Resumption of PenG plant remains key trigger

Quick Pointers:

* FY26 guidance with high single digit revenue growth ex Revlimid and flat OPM.

* Awaiting approval from local pollution board to re-start PenG facility.

Aurobindo Pharma’s (ARBP) Q4FY25 EBITDA of Rs17.9bn (up 6% YoY) was in line with our estimate. FY26 guidance of high single digit revenue growth ex gRevlimid with flat margins was below our estimate. Resultant our FY26 and FY27E EPS stands reduced by 4-5%. Other expenses remained elevated on the back of higher PenG-related operational cost and supply disruptions due to ongoing remediation. However, we expect margins and revenues to improve from H2FY26/FY27 with ramp up in PenG facility, Vizag pant commercialization and launches in US. We believe ARBP has multiple growth drivers in place with investments in vaccines, injectables, biosimilars and PLI which are expected to be reflected from FY26. Given attractive valuations (8x EV/EBITDA / 14.5x P/E on FY27E), we maintain our “Buy” with revised TP of Rs1,440/share; valuing at 18x FY27E EPS.

 

* Higher revenues aided by EU & US: Overall Revenue came in at Rs8bn, up 11% YoY, 4% beat to our estimate.
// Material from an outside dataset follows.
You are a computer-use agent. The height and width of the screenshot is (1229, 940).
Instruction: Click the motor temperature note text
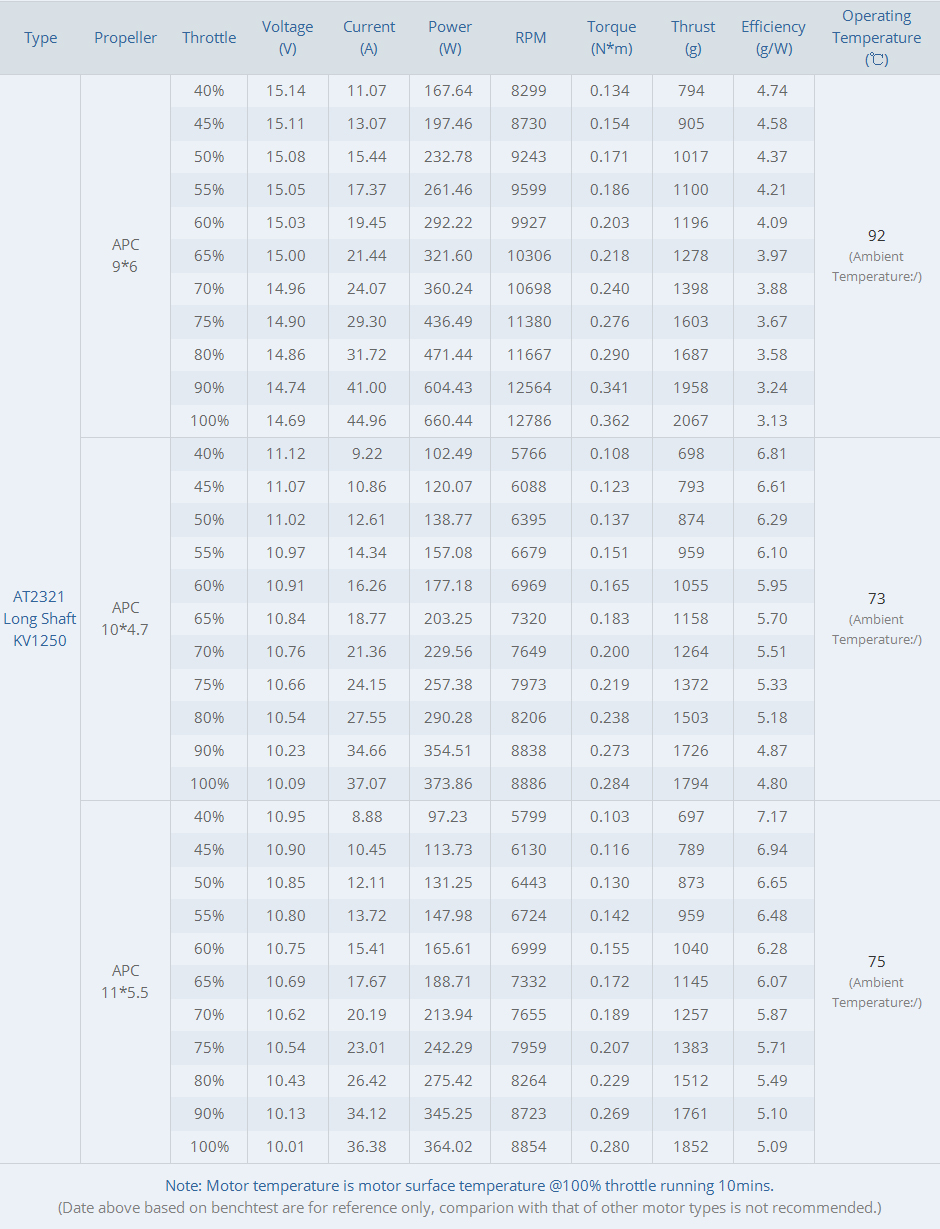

US revenues ex Puerto Rico increased 11% QoQ. In CC terms US revenues were up by 8% QoQ at $471mn, aided by gRevlimid sales. EU sales were up 17% YoY while RoW business was down 8% YoY. ARV formulations came in higher (up 29% YoY). API sales increased 5% YoY.

 

* EBIDTA in line, Rs1.1bn one off expenses: Gross margins came in higher at 59.1% (up 70bps QoQ). R&D spent stood at Rs 4.2bn (5% of revenue), up 8% YoY. Other expenses ex R&D came in higher, up 12% YoY and up 8% QoQ. Resultant EBITDA margins came in at 21.4% up 100bps QoQ. There were Rs1.1bn one off expenses booked in COGS and opex. EBITDA came at Rs17.9bn (up 6% YoY), in line with our estimates. Forex gain during the quarter stood at Rs 116mn. Resultant PAT at Rs9bn; down 1% YoY

 

* Key concall takeaways: US: Business was largely driven by price stability and volume gains. Mgmt cited Q4 achieved higher gRevlimid sales. FY26 gRevlimid sales will be lower than FY25. Strong portfolio helped maintain price stability despite challenges. There are certain oncology products going off patent which will drive US OSD in FY26/27. Launched 5 products and filed 9 ANDAs during the quarter. Vizag plant -Unit 5 -Four lines are present with 10 products being filed in the US. FY27 will be meaningful year. Guided muted growth for Eugia business in FY26 as unit 3 is yet to be cleared by USFDA. Europe: Growth supported by strong day 1 launches, efficient supply chain, capacity additions (Vizag, China). Guided for high single digit growth in EU market in FY26. Biosimilars ~$400mn invested in biosimilars so far. Got 4 approvals which include Beva, Deno. FY28 will be inflection point for biosimilar business. China plant incurred Rs350mn loss in FY25 but expects significant revenue contribution over next 2-3 year towards US and EU market. PenG - Preliminary fire assessment at Kakinada Pen-G plant shows ~Rs40mn impact. Awaiting approval from local pollution board to re-start PenG facility. Guided for potential EBITDA of Rs10bn p.a from PenG. Margin -The company remains on track to achieve similar EBITDA margin for FY26E. Average finance cost was 5.5%, while net cash of $42mn vs net debt of $84mn in Q3FY25. Other: Continued focus on backward integration. Tax rate to remain in 28-30% range in FY26E. Tariff: July 2025 tariff announcements (company awaiting clarity).